- [Exercise instructions] The answer must be every entry below, word for word, with the pictures left out.

- [Collected data entries]
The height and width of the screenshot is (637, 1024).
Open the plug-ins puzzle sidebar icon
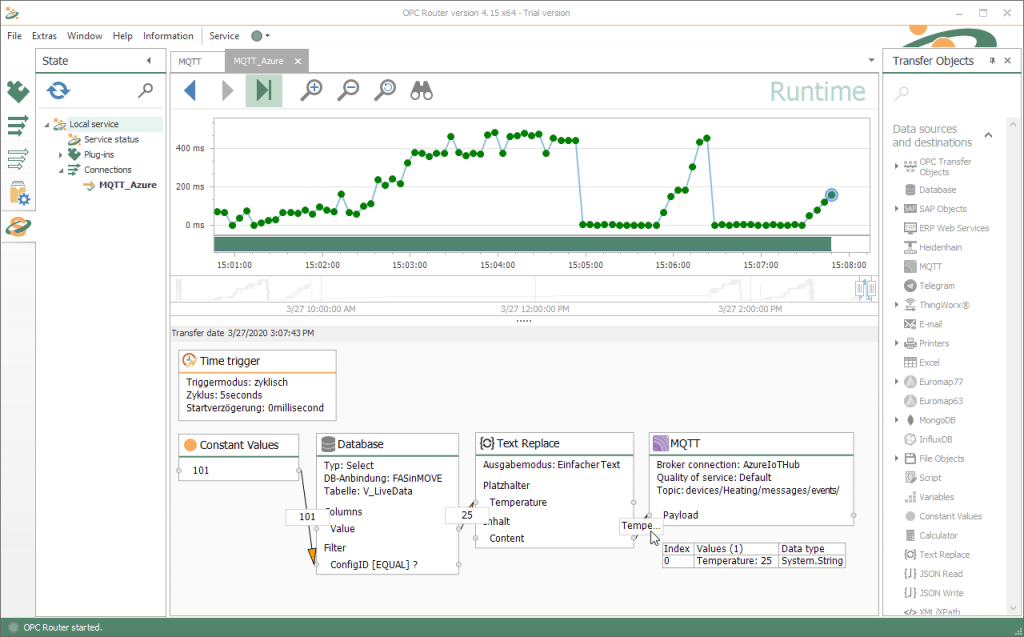point(18,92)
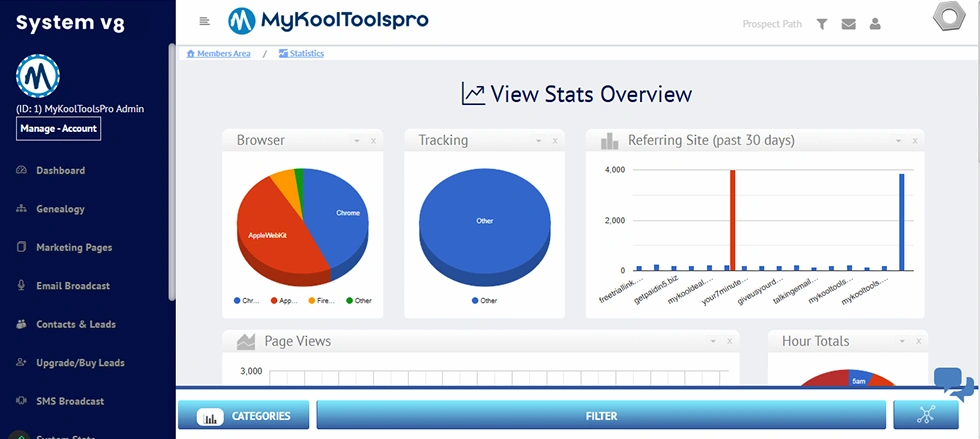980x439 pixels.
Task: Close the Page Views panel with x
Action: coord(730,341)
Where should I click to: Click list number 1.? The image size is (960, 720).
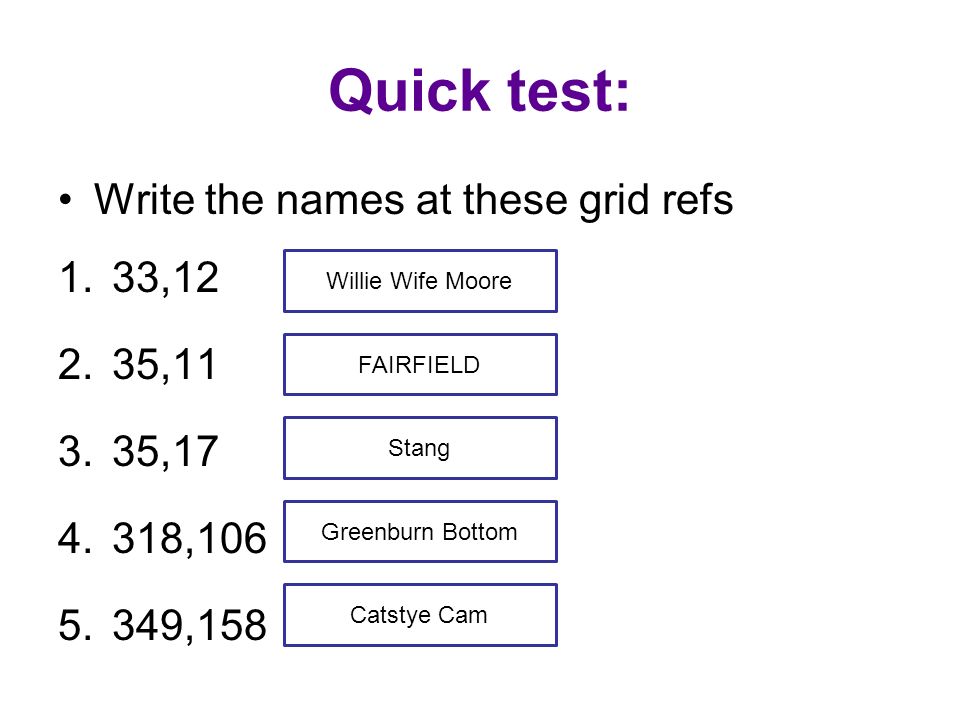(x=75, y=277)
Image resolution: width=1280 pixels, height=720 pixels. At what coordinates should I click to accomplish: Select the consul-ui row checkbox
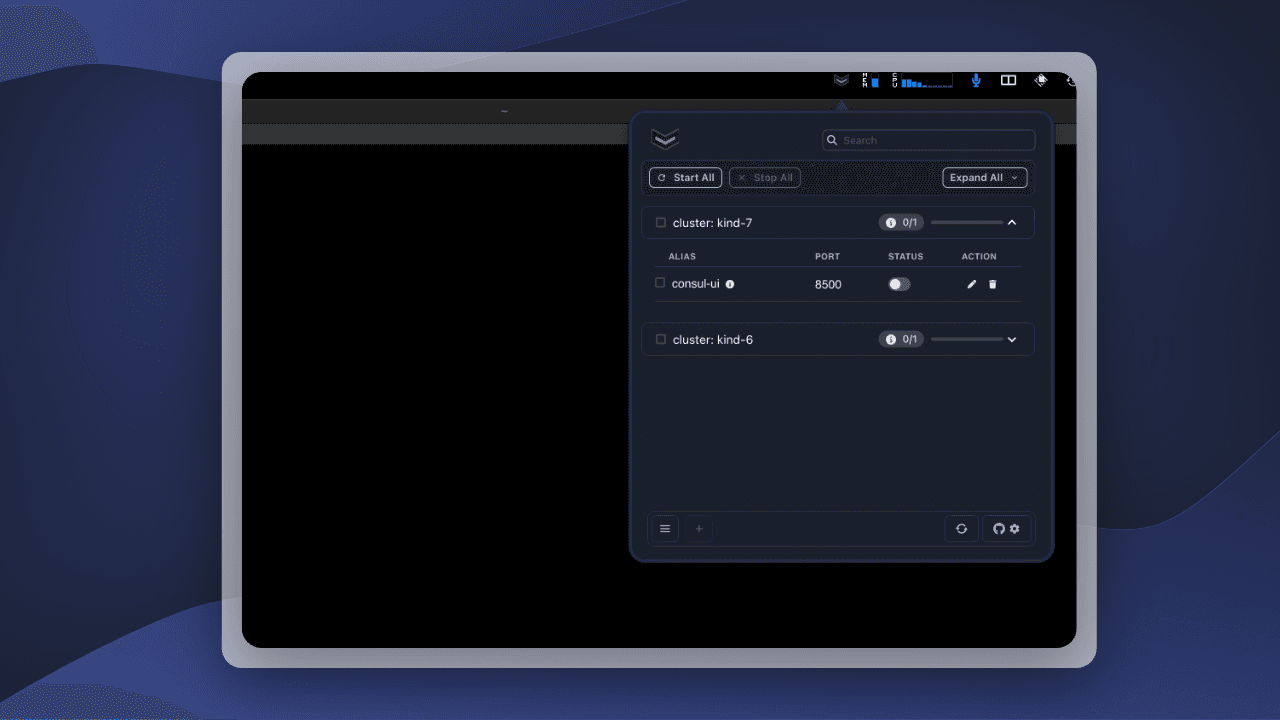660,282
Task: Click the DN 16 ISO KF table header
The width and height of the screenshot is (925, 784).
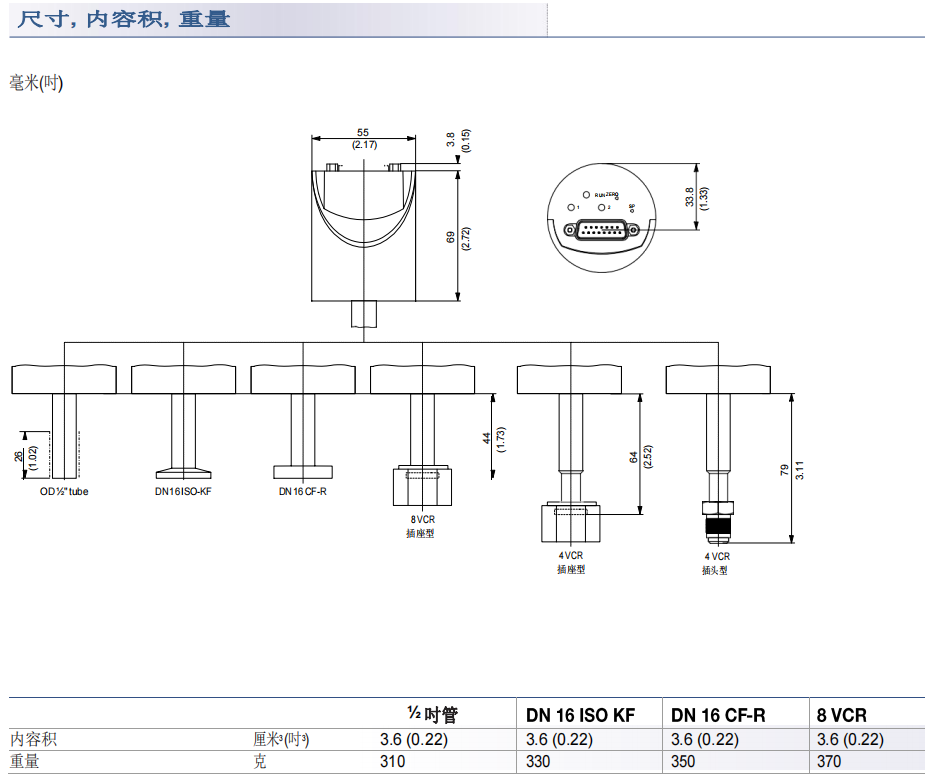Action: click(580, 715)
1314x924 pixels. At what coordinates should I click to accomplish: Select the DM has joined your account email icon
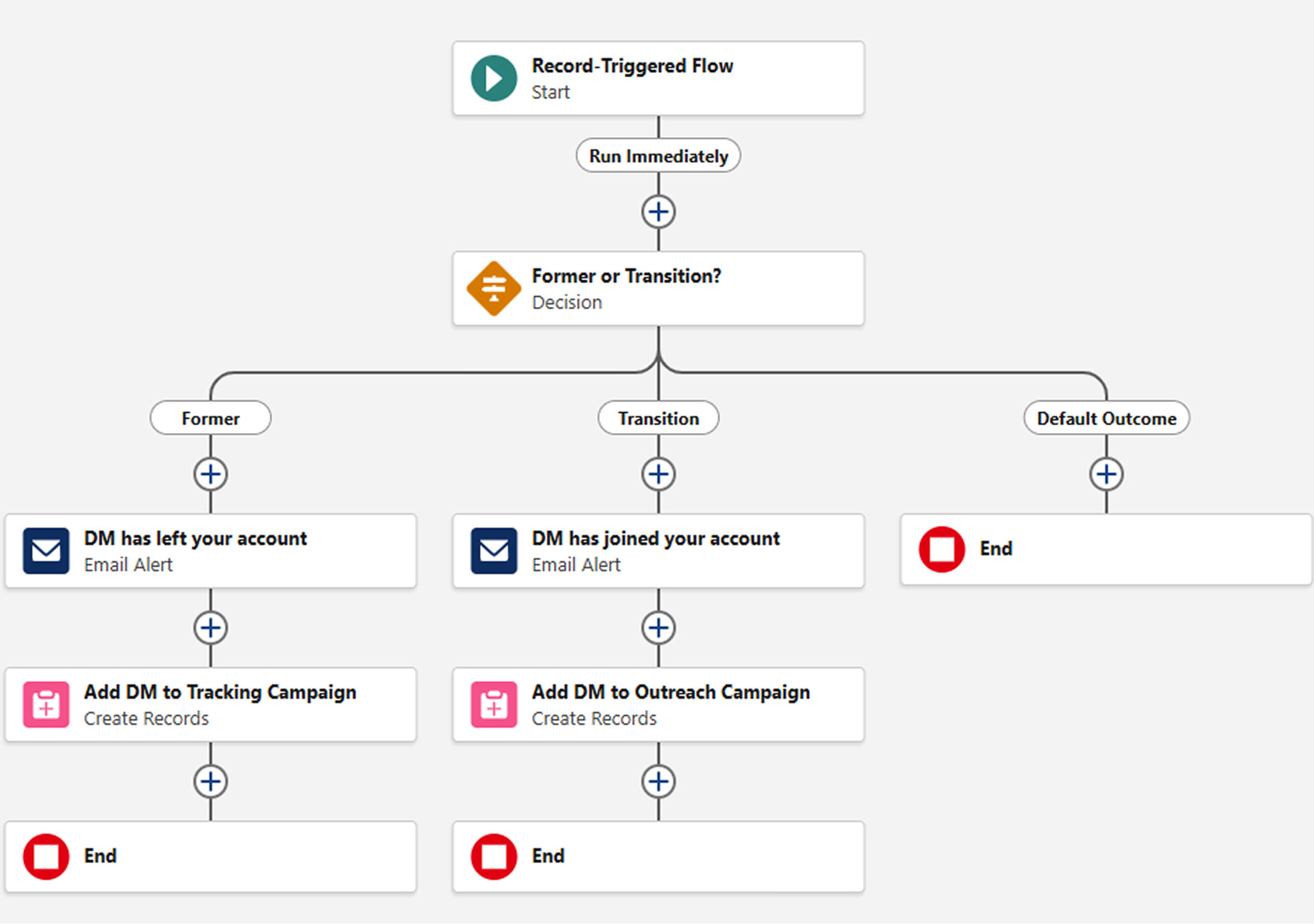click(493, 550)
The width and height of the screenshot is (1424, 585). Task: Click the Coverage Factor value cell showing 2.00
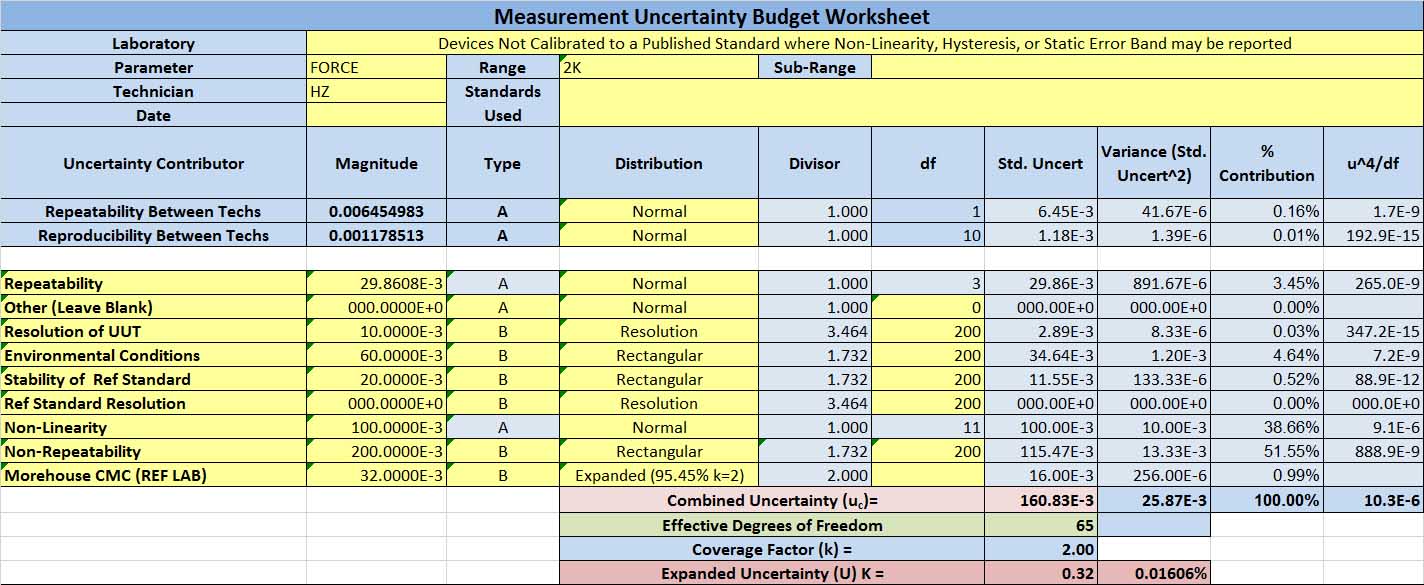[x=1038, y=548]
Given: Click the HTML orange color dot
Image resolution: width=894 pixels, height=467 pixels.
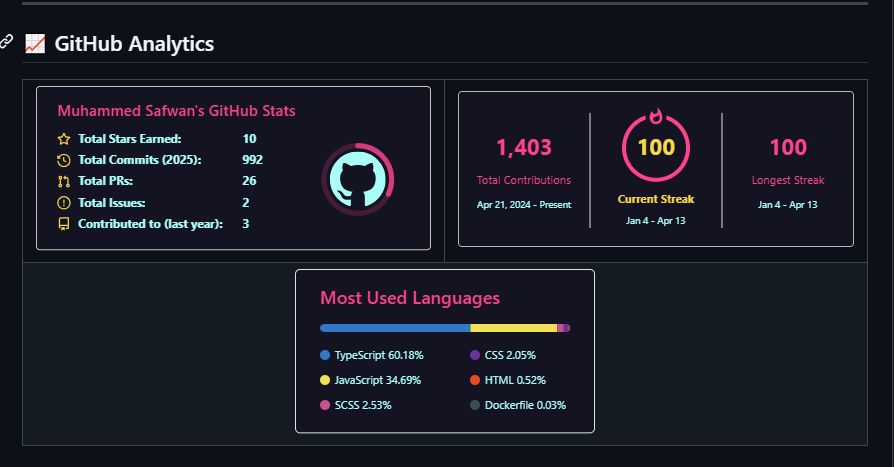Looking at the screenshot, I should click(x=475, y=380).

- [The completed task]
The height and width of the screenshot is (637, 1024).
Open the plug-ins puzzle sidebar icon
point(18,92)
980x439 pixels.
Task: Close the Page Views panel with x
Action: coord(730,341)
Where should I click to: Click list number 1.? The image size is (960, 720).
(x=75, y=277)
Image resolution: width=1280 pixels, height=720 pixels. At what coordinates should I click to accomplish: Select the consul-ui row checkbox
660,282
Task: Click the DN 16 ISO KF table header
The width and height of the screenshot is (925, 784).
Action: click(580, 715)
1314x924 pixels. At what coordinates should I click to accomplish: Select the DM has joined your account email icon
click(493, 550)
The width and height of the screenshot is (1424, 585). Task: Click the Coverage Factor value cell showing 2.00
[x=1038, y=548]
Given: Click the HTML orange color dot
Image resolution: width=894 pixels, height=467 pixels.
Looking at the screenshot, I should click(x=475, y=380).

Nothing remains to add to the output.